Prof. Burger’s analysis also shows that changes in durable consumption, investment in the manufacturing sector, investment in the private sector, as well as investment in non-residential buildings preceded changes in the GDP. If changes in a variable such as durable consumption precede changes in the GDP, it is an indication that durable consumption is one of the drivers of the business cycle. The up or down swing of durable consumption may, in other words, just as well contribute to an up or down swing in the business cycle.

A surprising finding of the analysis is the particularly strong role durable consumption has played in the business cycle since 1994. This finding is especially surprising due to the fact that durable consumption only constitutes about 12% of the total household consumption.

A further surprising finding is the particularly small role exports have been playing since 1960 as a driver of the business cycle. In South Africa it is still generally accepted that exports are one of the most important drivers of the business cycle. It is generally accepted that, should the business cycles of South Africa’s most important trade partners show an upward phase; these partners will purchase more from South Africa. This increase in exports will contribute to the South African economy moving upward. Prof. Burger’s analyses shows, however, that exports have generally never fulfil this role.

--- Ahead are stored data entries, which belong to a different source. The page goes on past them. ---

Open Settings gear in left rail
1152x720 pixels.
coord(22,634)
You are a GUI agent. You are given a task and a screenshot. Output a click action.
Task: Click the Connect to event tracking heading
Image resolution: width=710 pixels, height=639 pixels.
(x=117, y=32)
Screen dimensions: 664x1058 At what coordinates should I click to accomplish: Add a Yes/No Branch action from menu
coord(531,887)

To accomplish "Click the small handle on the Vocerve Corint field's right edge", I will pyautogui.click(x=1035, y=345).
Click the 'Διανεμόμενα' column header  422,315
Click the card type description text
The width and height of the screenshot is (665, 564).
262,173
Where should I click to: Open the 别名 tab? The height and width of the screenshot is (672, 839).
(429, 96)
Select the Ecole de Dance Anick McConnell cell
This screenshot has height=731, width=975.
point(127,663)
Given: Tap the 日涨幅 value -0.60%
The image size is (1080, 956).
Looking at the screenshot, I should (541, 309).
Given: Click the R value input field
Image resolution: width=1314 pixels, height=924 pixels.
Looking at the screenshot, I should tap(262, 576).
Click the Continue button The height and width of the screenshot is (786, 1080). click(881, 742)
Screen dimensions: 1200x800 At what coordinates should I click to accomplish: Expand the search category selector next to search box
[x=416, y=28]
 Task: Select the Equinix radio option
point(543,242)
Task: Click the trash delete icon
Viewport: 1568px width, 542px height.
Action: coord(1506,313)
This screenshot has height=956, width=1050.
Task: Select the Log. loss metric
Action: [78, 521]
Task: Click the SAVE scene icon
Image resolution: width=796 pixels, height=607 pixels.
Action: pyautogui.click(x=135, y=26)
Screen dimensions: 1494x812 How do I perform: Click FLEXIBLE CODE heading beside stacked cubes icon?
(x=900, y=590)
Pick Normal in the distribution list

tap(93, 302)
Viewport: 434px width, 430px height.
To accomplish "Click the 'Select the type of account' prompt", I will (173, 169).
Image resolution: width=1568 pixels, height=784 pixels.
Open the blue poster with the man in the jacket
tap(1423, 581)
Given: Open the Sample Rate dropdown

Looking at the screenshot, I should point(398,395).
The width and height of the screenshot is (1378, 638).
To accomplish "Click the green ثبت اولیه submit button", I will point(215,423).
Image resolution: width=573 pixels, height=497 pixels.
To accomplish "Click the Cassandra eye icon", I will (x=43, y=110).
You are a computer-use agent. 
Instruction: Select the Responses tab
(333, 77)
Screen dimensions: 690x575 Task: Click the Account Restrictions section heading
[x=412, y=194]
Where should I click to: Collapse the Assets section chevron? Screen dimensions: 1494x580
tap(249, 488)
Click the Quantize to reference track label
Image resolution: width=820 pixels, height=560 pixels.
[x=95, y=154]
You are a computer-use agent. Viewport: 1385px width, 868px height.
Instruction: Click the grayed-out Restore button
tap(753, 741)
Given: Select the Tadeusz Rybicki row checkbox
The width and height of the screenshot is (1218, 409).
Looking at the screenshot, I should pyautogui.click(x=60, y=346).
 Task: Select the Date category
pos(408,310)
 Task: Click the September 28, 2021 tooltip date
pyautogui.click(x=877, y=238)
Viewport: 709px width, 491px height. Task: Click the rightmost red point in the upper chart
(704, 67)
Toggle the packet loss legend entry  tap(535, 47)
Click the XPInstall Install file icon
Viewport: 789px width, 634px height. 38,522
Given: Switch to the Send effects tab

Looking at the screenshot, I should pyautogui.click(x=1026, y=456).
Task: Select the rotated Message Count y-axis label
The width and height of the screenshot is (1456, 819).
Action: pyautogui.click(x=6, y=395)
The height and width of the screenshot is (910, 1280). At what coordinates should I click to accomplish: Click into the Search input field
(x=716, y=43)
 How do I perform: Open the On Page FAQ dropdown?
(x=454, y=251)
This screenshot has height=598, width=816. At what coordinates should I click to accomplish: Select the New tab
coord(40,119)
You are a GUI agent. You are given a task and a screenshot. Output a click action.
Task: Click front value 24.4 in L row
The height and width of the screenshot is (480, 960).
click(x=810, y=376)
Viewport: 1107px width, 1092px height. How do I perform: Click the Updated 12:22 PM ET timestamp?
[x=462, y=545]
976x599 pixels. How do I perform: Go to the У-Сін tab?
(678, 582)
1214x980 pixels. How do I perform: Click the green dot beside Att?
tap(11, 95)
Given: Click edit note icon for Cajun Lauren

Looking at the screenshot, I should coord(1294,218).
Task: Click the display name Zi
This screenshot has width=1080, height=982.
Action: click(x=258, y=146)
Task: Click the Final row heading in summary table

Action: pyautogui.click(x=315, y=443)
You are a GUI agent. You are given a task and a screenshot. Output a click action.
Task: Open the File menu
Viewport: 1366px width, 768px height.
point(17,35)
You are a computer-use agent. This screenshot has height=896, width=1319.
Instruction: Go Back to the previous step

Over and above the identification of the drivers of the South African business cycle, Prof. Burger’s analysis also investigated the volatility of the business cycle.

When the periods 1976-1994 and 1994-2006 are compared, the analysis shows that the volatility of the business cycle has reduced since 1994 with more than half. The reduction in volatility can be traced to the reduction in the volatility of household consumption (especially durables and services), as well as a reduction in the volatility of investment in machinery, non-residential buildings and transport equipment. The last three coincide with the general reduction in the volatility of investment in the manufacturing sector. Investment in sectors such as electricity and transport (not to be confused with investment in transport equipment by various sectors) which are strongly dominated by the government, did not contribute to the decrease in volatility.

In his analysis, Prof. Burger supplies reasons for the reduction in volatility. One of the explanations is the reduction in the shocks affecting the economy – especially in the South African context. Another explanation is the application of an improved monetary policy by the South African Reserve Bank since the mid 1990’s. A third explanation is the better access to liquidity and credit since the mid 1990’s, which enables the better management of household finance and the absorption of financial shocks.

A further reason which contributed to the reduction in volatility in countries such as the United States of America’s business cycle is better inventory management. While the volatility of inventory in South Africa has also reduced there is, according to Prof. Burger, little proof that better inventory management contributed to the reduction in volatility of the GDP.